Your goal - Gather every line in the records below that contains the word "agent".

Stored items -

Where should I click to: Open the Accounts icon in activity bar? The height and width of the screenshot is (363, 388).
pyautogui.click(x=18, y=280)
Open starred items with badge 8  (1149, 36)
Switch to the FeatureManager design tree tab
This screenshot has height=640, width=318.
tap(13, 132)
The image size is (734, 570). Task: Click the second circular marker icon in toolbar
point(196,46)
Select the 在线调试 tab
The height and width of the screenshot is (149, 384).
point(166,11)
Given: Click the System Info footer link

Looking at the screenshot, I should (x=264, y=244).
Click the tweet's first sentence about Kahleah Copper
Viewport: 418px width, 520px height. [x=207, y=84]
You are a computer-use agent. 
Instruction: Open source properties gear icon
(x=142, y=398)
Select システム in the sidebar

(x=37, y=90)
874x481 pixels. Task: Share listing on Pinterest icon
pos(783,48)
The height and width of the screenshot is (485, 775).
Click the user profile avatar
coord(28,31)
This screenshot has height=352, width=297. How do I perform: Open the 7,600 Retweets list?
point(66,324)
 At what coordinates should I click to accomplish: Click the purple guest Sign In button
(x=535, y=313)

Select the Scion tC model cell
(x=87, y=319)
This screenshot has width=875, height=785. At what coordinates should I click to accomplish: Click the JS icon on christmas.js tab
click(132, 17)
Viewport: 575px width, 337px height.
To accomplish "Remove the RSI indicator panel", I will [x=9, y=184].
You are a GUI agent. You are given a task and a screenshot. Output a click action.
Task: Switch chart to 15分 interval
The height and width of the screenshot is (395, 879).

Response to this task -
You are a computer-use agent. 
You are a GUI agent. You are given a task and a screenshot. Output a click action.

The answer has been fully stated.